* start EXTRACTED MATERIAL *

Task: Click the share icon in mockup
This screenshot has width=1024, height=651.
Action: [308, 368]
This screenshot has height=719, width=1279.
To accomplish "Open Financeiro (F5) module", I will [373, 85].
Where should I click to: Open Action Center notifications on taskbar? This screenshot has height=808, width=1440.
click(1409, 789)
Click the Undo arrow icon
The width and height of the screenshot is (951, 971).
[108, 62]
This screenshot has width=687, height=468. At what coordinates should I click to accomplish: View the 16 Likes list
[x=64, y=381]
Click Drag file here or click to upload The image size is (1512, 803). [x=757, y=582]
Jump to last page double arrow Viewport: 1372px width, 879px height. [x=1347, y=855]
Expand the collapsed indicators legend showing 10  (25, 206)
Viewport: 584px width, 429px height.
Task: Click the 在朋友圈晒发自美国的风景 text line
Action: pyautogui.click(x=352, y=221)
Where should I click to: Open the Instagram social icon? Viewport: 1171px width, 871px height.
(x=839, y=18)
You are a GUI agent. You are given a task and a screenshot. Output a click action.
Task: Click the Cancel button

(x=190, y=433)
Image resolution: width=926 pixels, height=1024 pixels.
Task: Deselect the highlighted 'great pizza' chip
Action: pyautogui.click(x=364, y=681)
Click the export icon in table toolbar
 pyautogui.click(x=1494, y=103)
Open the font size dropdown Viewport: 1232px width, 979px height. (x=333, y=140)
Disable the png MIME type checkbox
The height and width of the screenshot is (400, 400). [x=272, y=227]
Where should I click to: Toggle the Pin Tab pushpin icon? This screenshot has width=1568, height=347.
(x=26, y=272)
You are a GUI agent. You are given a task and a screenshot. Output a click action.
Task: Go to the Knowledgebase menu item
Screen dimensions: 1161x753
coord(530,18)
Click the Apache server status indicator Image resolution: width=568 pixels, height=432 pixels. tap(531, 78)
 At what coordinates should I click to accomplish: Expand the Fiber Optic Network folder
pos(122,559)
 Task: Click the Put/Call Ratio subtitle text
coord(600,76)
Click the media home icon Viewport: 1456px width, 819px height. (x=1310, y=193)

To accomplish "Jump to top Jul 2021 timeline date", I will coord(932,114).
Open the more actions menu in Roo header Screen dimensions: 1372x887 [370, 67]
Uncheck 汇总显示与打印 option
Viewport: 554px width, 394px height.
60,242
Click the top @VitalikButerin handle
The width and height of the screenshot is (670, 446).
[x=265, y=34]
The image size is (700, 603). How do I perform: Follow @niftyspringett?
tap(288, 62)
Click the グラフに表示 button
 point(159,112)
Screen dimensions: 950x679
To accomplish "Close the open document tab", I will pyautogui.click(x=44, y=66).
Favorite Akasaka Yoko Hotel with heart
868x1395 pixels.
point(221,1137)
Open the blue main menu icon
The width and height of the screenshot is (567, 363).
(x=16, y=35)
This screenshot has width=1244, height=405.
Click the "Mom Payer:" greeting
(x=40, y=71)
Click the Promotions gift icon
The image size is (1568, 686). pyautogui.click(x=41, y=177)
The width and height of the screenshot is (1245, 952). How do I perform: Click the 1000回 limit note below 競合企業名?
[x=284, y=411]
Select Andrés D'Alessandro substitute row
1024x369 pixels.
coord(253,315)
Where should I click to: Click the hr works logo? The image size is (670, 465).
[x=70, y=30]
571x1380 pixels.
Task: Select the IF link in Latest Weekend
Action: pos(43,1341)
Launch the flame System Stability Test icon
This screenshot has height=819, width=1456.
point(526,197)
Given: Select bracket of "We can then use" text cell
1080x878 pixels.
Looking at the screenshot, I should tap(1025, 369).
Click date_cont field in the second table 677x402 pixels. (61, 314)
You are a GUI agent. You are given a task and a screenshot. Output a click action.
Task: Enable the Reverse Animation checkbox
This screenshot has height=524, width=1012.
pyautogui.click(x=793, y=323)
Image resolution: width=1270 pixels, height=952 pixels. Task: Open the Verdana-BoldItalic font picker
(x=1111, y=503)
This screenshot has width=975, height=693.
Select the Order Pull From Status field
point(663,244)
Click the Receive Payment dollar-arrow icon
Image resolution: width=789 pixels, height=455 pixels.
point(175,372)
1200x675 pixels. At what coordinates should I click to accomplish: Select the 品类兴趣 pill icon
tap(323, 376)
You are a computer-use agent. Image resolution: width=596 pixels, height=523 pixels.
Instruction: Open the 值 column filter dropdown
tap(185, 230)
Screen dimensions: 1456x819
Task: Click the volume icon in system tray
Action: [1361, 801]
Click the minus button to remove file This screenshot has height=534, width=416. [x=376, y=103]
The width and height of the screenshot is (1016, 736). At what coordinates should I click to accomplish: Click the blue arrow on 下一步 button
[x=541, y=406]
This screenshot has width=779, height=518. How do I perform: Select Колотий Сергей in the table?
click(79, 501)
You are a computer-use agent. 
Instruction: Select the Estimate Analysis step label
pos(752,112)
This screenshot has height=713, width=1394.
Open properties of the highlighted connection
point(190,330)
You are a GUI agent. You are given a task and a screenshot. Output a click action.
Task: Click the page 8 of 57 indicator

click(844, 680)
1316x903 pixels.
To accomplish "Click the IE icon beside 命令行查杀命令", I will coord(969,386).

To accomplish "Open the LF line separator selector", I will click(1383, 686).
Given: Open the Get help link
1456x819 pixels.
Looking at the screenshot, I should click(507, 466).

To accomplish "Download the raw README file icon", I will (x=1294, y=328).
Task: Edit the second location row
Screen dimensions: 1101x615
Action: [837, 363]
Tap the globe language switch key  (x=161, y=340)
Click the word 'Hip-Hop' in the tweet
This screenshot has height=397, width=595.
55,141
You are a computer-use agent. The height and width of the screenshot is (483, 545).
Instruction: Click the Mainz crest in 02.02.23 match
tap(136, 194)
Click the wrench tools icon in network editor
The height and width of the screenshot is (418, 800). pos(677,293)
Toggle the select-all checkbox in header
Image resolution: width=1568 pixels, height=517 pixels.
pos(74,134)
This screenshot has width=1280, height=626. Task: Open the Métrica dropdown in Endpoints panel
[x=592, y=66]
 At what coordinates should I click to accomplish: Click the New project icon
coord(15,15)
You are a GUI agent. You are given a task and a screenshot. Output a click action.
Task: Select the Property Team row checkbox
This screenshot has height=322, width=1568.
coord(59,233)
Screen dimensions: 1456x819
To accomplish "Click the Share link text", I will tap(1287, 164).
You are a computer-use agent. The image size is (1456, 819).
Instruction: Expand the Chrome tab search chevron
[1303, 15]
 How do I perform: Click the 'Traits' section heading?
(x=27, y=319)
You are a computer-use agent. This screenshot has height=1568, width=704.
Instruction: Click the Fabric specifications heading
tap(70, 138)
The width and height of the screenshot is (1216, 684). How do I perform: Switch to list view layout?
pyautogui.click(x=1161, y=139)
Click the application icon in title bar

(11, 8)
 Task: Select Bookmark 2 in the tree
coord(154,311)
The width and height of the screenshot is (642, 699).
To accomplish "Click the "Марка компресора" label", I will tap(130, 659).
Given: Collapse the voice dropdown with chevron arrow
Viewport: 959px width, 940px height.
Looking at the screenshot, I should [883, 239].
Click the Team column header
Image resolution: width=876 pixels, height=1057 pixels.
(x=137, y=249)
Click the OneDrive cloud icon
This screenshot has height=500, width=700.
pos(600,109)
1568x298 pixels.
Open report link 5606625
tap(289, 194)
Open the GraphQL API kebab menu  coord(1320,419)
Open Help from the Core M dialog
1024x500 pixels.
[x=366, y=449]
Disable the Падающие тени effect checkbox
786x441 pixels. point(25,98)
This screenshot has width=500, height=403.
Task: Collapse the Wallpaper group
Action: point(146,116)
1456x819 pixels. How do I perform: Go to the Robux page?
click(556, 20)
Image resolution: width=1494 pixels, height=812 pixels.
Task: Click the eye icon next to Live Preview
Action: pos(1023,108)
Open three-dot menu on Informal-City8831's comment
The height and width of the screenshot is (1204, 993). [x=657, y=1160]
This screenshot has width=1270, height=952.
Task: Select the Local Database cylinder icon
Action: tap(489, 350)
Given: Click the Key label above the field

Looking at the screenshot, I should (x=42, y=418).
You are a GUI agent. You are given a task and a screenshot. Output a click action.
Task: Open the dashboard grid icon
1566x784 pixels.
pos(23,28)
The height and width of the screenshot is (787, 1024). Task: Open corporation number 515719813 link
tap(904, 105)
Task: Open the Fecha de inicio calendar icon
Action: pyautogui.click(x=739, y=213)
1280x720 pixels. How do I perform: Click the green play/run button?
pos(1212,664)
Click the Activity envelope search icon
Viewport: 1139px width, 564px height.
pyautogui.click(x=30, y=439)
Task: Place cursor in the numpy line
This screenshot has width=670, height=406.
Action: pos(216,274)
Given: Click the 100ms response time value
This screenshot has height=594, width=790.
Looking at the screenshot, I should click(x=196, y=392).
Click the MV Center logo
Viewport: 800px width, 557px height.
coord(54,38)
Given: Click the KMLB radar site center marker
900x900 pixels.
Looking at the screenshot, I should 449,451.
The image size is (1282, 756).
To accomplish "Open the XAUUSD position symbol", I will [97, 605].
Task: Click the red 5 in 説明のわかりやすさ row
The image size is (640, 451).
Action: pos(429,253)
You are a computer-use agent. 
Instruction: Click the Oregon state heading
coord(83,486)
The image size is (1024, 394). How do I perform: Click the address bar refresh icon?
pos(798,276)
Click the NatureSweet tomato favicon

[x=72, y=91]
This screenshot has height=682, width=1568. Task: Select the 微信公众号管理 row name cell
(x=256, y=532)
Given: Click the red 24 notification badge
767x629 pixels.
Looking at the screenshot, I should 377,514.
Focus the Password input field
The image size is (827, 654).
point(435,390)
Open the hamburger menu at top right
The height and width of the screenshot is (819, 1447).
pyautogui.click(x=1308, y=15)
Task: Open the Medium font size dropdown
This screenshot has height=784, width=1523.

* end EXTRACTED MATERIAL *

THE PROBLEM: Please copy the material word for word, from the line containing "Task: Click the Put/Call Ratio subtitle text" through the line containing "The image size is (1568, 686).", including both of those lines.

EXERCISE ANSWER:
 Task: Click the Put/Call Ratio subtitle text
coord(600,76)
Click the media home icon Viewport: 1456px width, 819px height. (x=1310, y=193)

To accomplish "Jump to top Jul 2021 timeline date", I will coord(932,114).
Open the more actions menu in Roo header Screen dimensions: 1372x887 [370, 67]
Uncheck 汇总显示与打印 option
Viewport: 554px width, 394px height.
60,242
Click the top @VitalikButerin handle
The width and height of the screenshot is (670, 446).
[x=265, y=34]
The image size is (700, 603). How do I perform: Follow @niftyspringett?
tap(288, 62)
Click the グラフに表示 button
 point(159,112)
Screen dimensions: 950x679
To accomplish "Close the open document tab", I will pyautogui.click(x=44, y=66).
Favorite Akasaka Yoko Hotel with heart
868x1395 pixels.
point(221,1137)
Open the blue main menu icon
The width and height of the screenshot is (567, 363).
(x=16, y=35)
This screenshot has width=1244, height=405.
Click the "Mom Payer:" greeting
(x=40, y=71)
Click the Promotions gift icon
The image size is (1568, 686). pyautogui.click(x=41, y=177)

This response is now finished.